Malte Fuhrmann (Berlin)
Mediterranean Cosmopolitanism: Empty Construct or Model for the 21st Century?

The paper will deal with the question of Mediterranean cosmopolitanism in the Eastern Mediterranean in the late 19th century. It will argue that nineteenth century residents of the region did not claim to enjoy a colorblind, egalitarian socio-political order. Instead, they perceived the interconnectedness and diversity of their region as its major assets. Only once nationalism gained discursive hegemony did its opponents conflate cosmopolitanism with imperialism in order to eradicate the former.

Eyal Ginio (Jerusalem)
Boycott and Exclusion: The Retracing of Communal Borders in Eastern Thrace following the Balkan Wars

This paper discusses Eastern Thrace in general, and the locality of Dimetoka (nowadays Didymoteicho), in particular, as sites of sequential ethnic cleansing during the Balkan Wars (1912-13) and in their aftermath. It aims to present and discuss the events that took place in this area by placing them in the context of the macro- and micro-historical transformation triggered by the Balkan Wars. The presentation contextualizes the exclusion of non-Muslims as part of the Ottoman embracing of the ideal of the national community, increasingly defined by religion and ethnic origins, and the retracing of communal borders that occurred following the Ottoman defeat in the Balkan Wars.

Jasmin Daam (Kassel)
Mapping Nations: History, Modernity, and Space in Mediterranean Tourism, 1920s–1930s

During the 1920s and 1930s, tourist mobility in the Mediterranean created a space of communication allowing local actors to present their demands to mostly European tourists. It will be argued that in Mandate Palestine, the narrative patterns of “heritage” and “modernity” gained a particular relevance, as Zionist, European, and Palestinian tour agencies and guides confronted visitors with competing visions of Palestine’s socio-spatial order. The analysis of narratives, tourism advertisement strategies, and tour itineraries suggests that the emerging segregated tourist spaces ultimately benefitted the Zionist project and relegated Palestinian claims to the past.

Raed Bader (Ramallah)
The Afro-Palestinian Community of Jerusalem: Challenges of Integration in a Transforming World (1860–1960)

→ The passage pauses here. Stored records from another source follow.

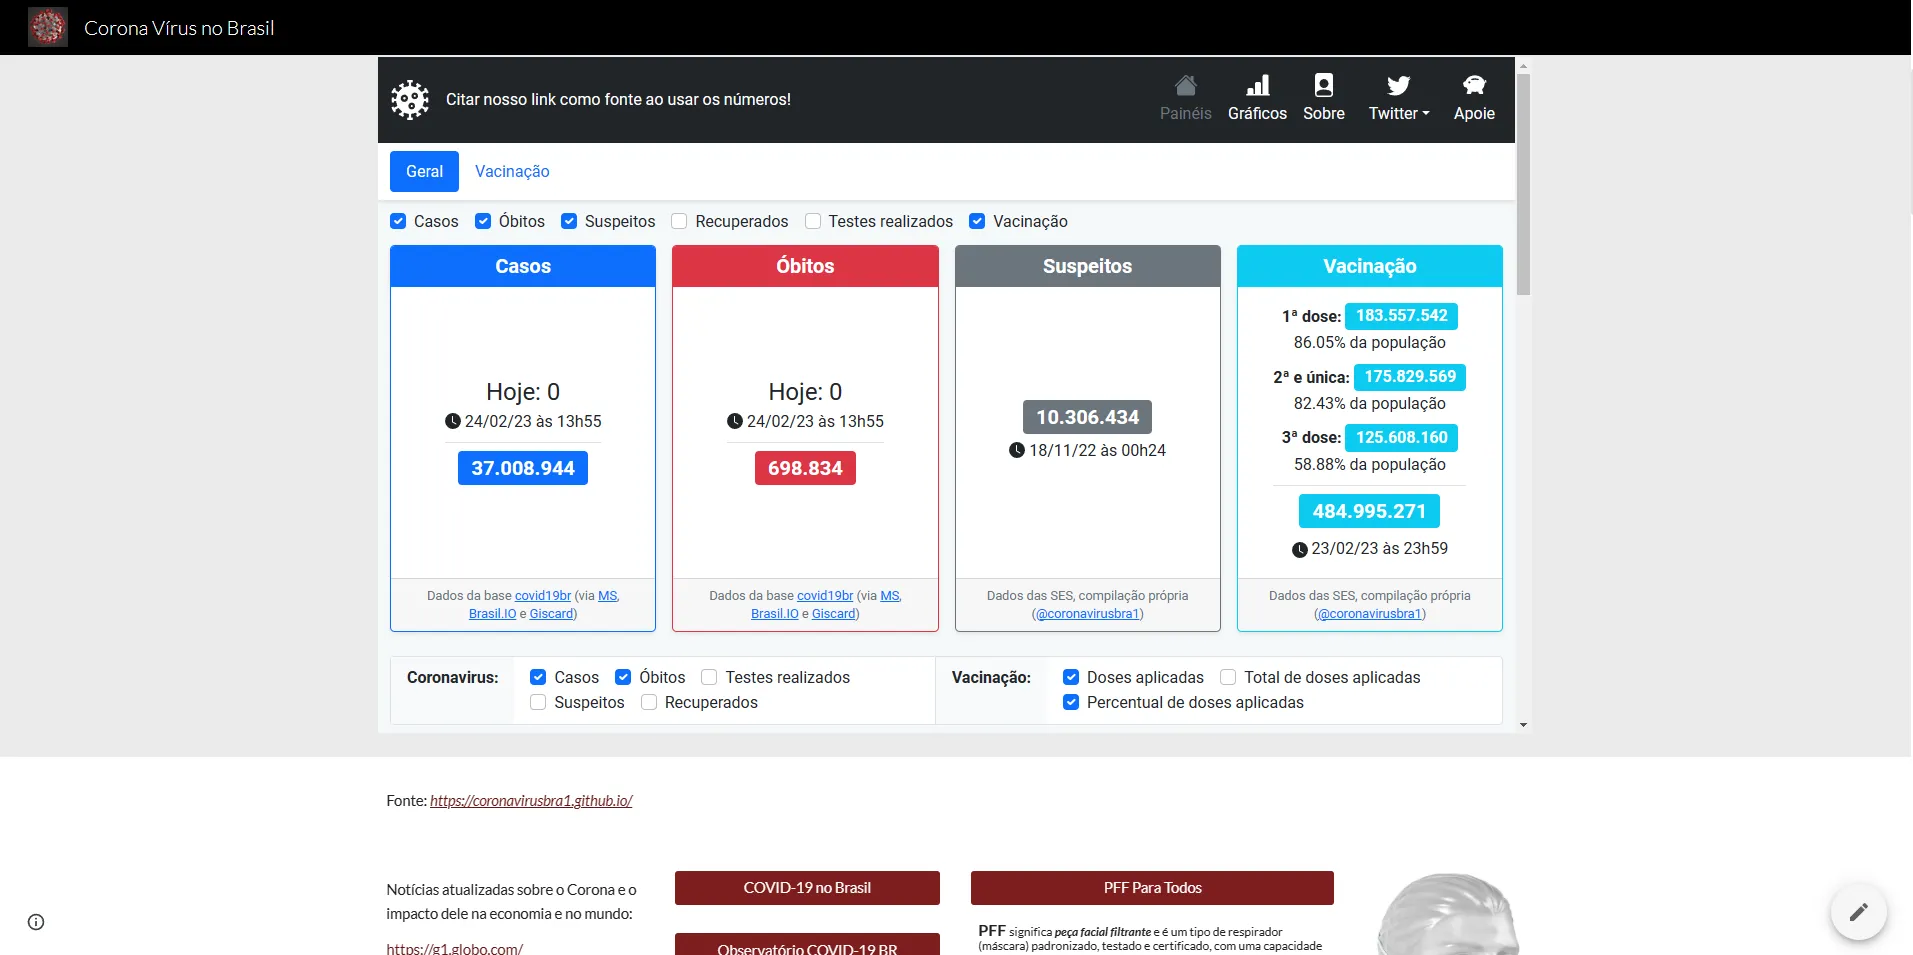This screenshot has height=955, width=1913.
Task: Click the clock icon under Hoje in Casos
Action: click(x=450, y=420)
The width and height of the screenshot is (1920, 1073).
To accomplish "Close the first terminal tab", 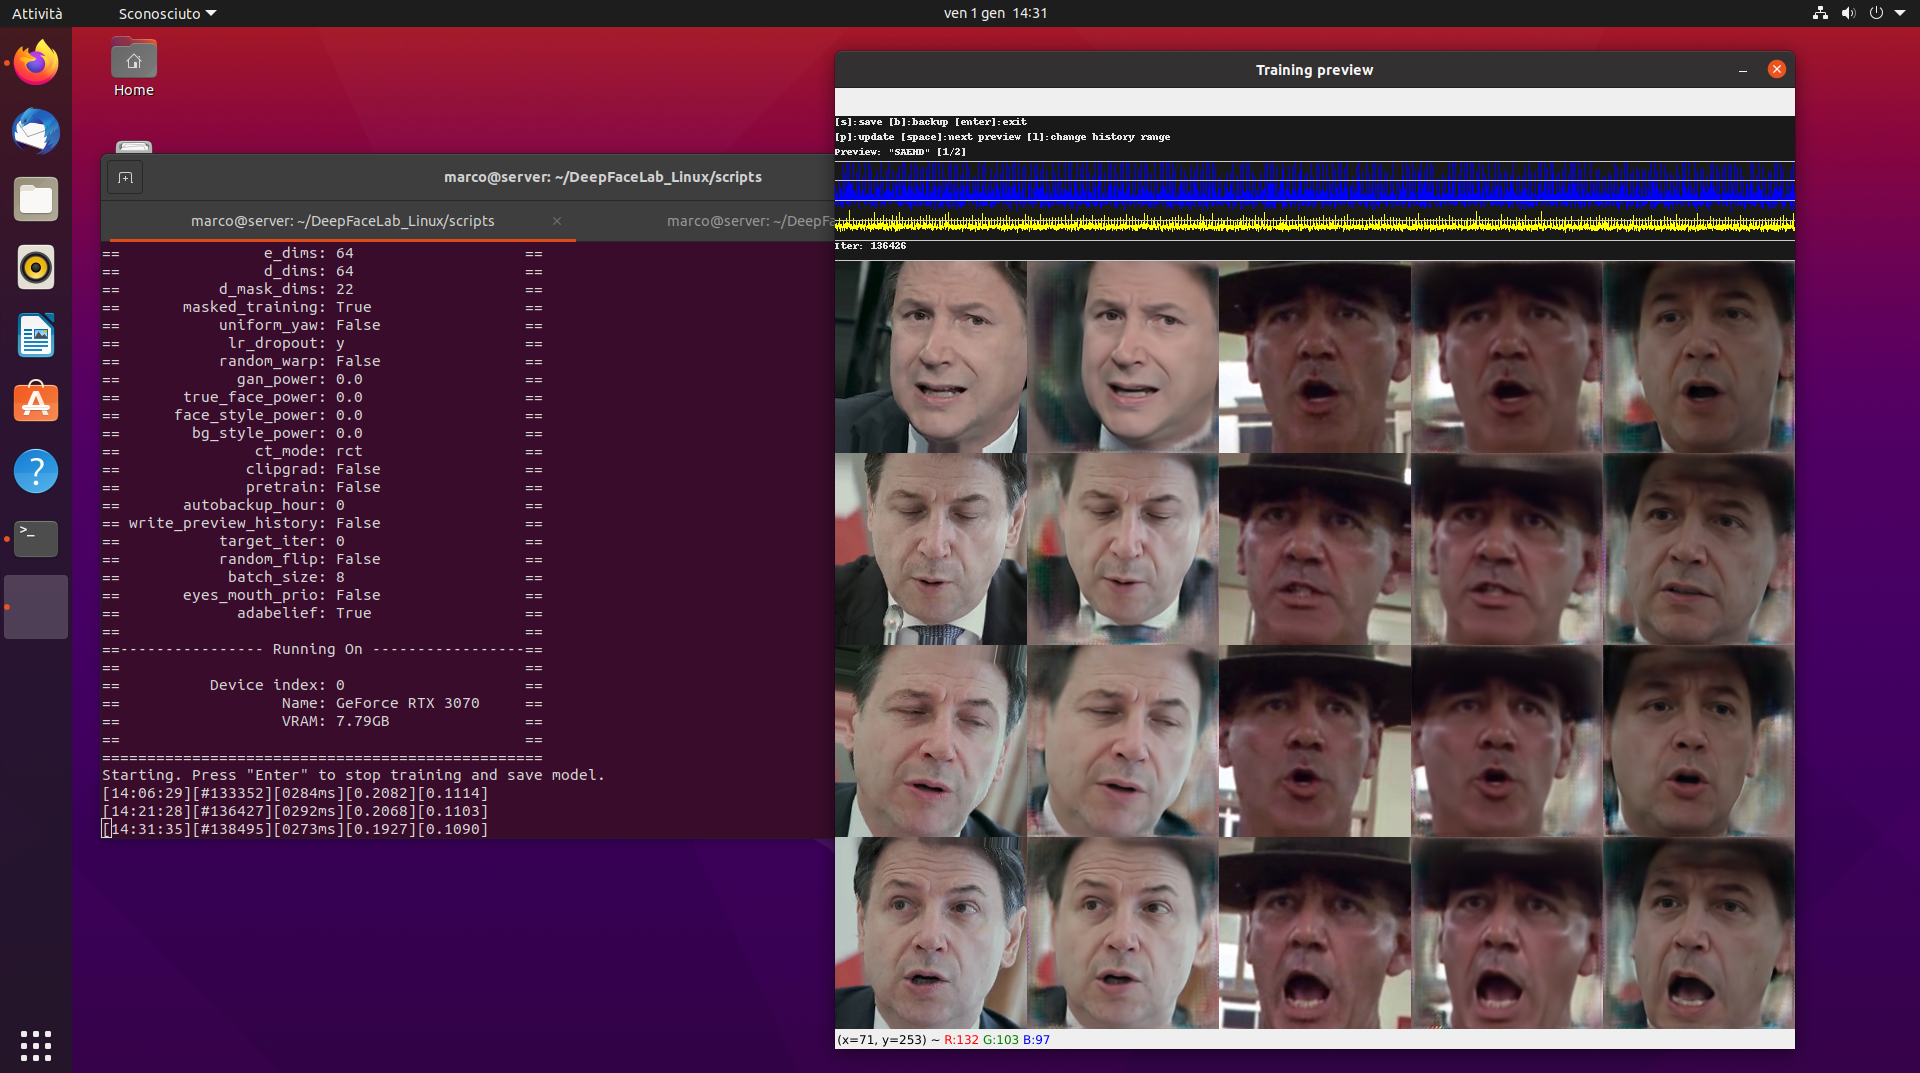I will coord(557,221).
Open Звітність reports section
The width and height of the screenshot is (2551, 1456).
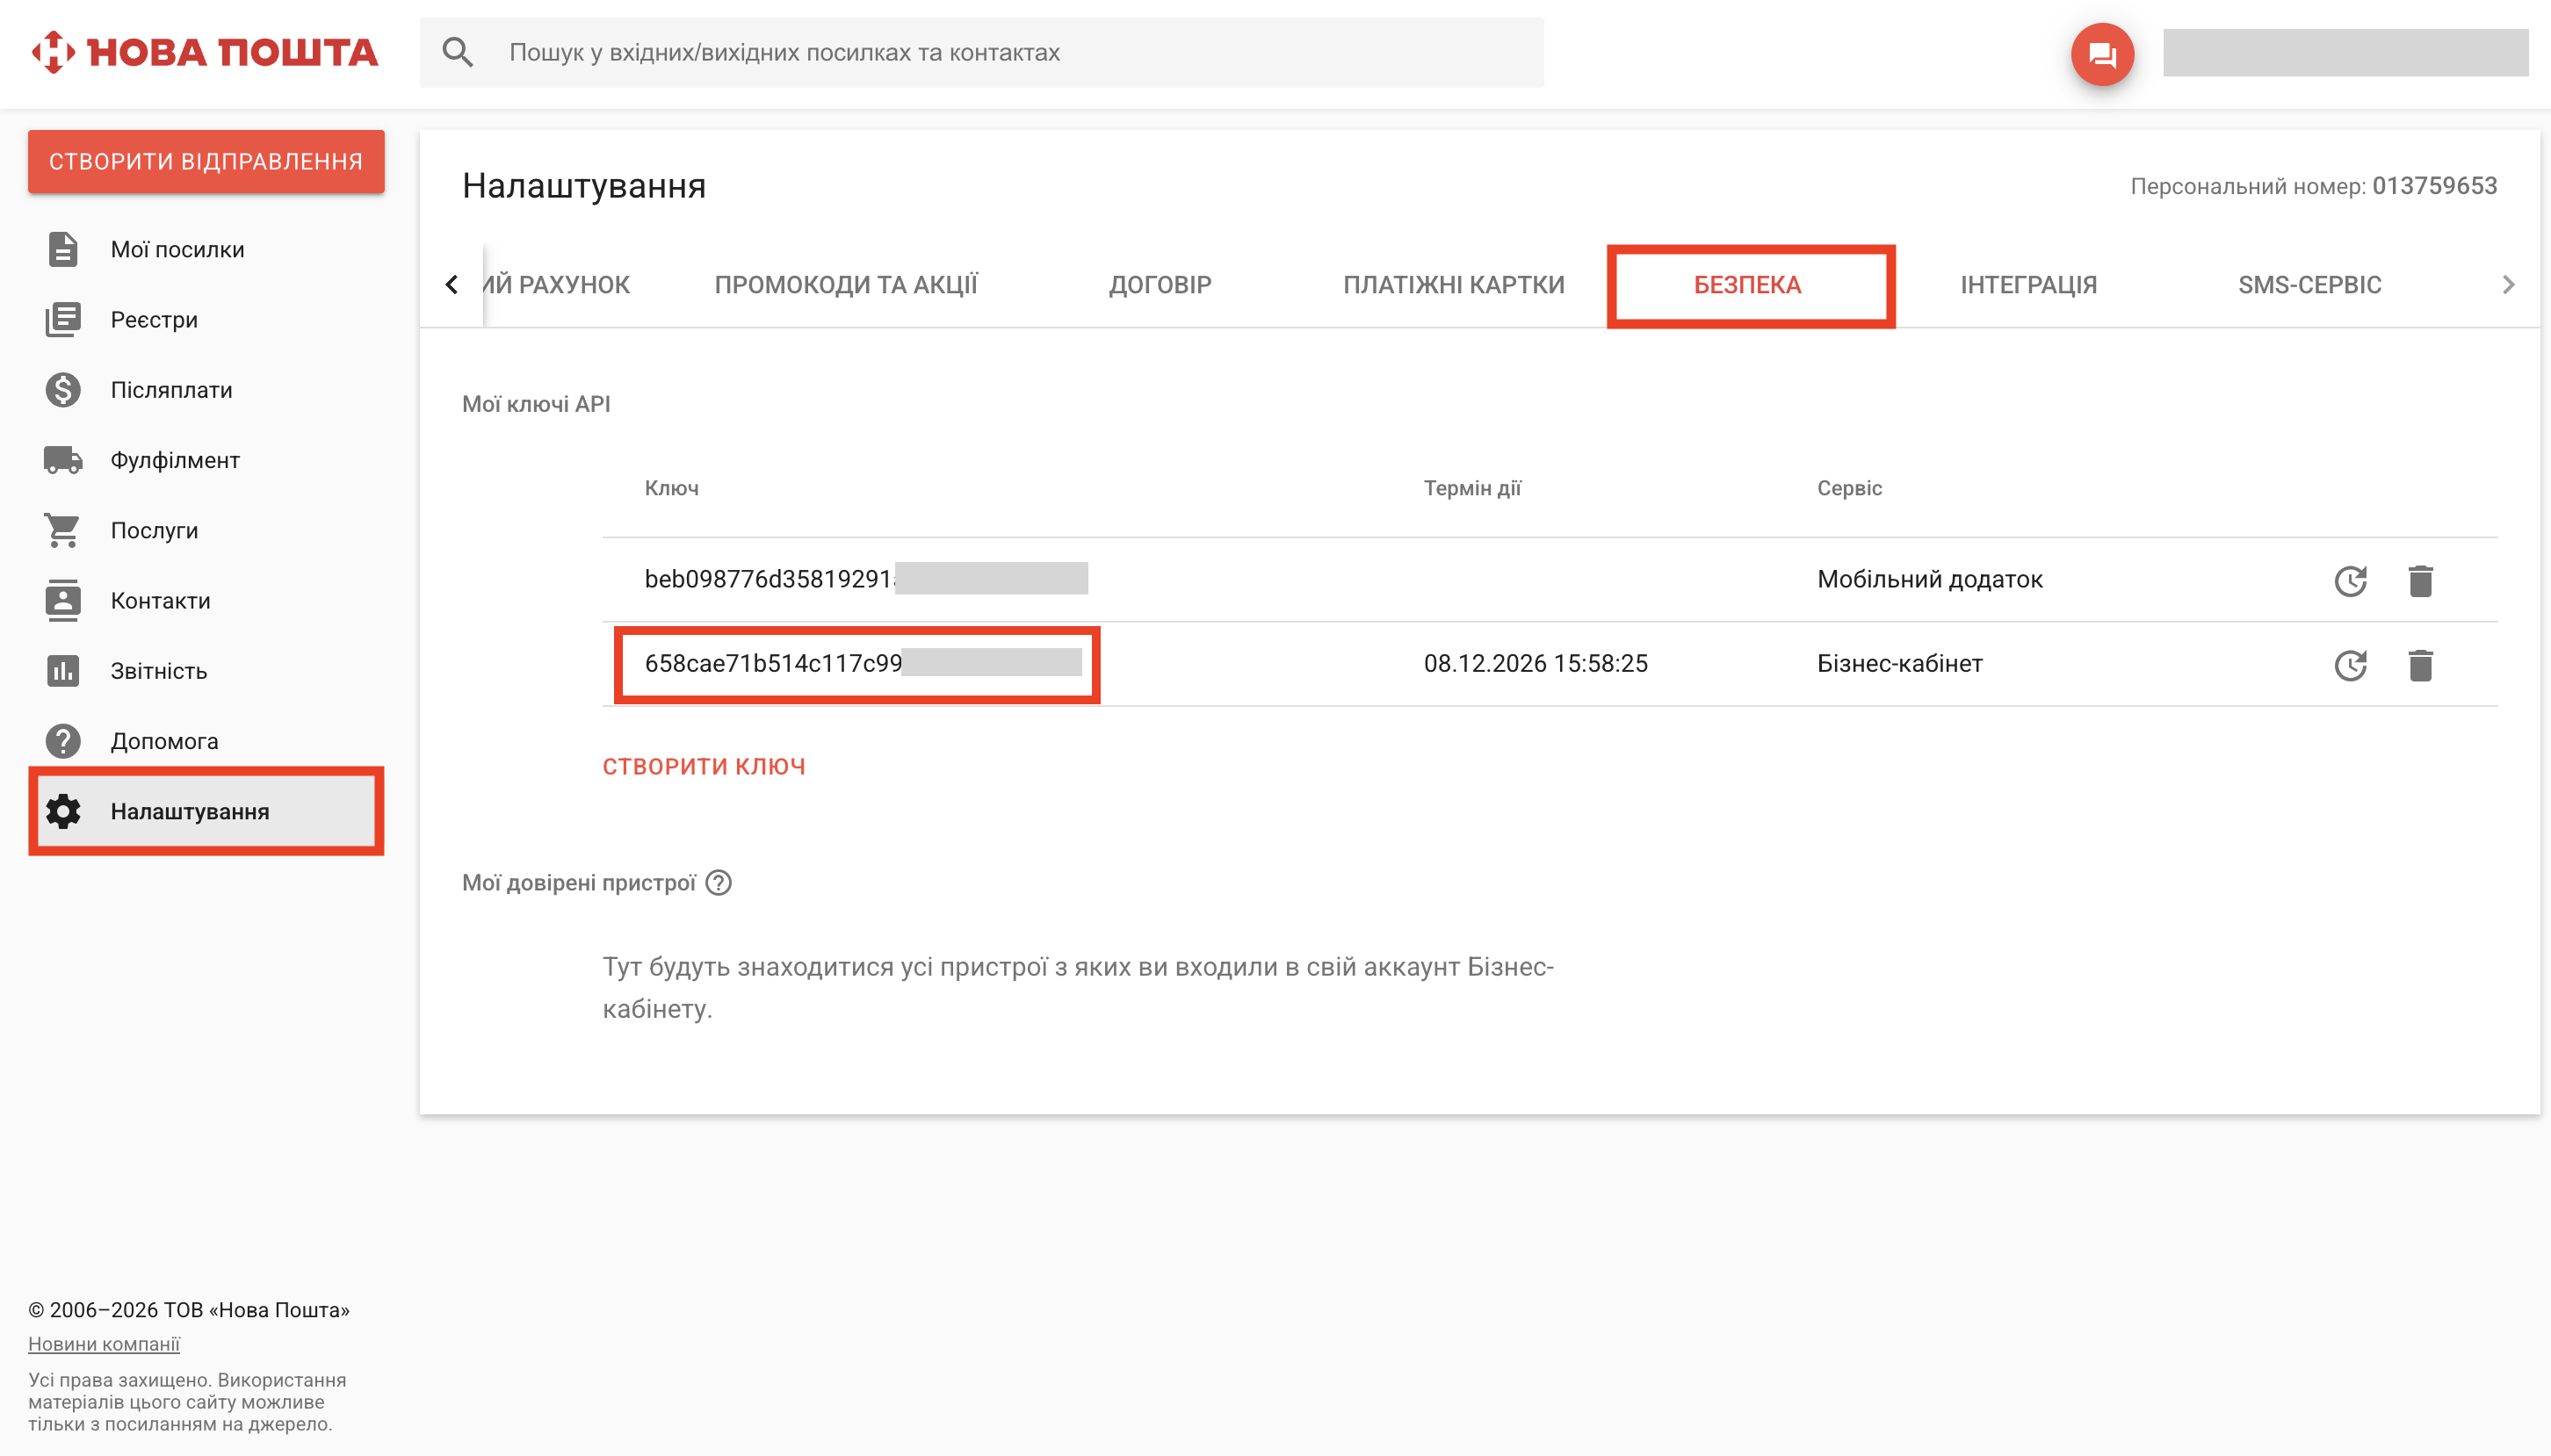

This paper will zoom in on the Afro-Palestinian community of Jerusalem between 1860 and 1960. Raed Bader will analyse how, in the second half of the 19th century, Jerusalem became open to foreign consulates and minorities from across the Mediterranean. While the Holy City absorbed the new sects and minorities, even those who first came only temporarily, the example of the African community of Jerusalem demonstrates that political and social integration in a period of radical transformation was a great challenge for both sides.

Esther Möller (Mainz)
Claiming Arab Sovereignty in the Mediterranean. Egyptian and Lebanese Relief in the Period of Decolonization

This paper will deal with Arab claims of sovereignty in the context of decolonization. By focussing on Egypt and Lebanon and their humanitarian relief activities from the 1940s to the 1960s, it will argue that by insisting on their roles not of beneficiaries, but of donors of help to others, both states and their respective societies affirmed their own political and cultural understandings of sovereignty in the Eastern Mediterranean. While Lebanese actors rather stressed the link with Western humanitarian and political institutions, the Egyptians emphasized their autonomy towards the West, but in close connection to the regional Arab context.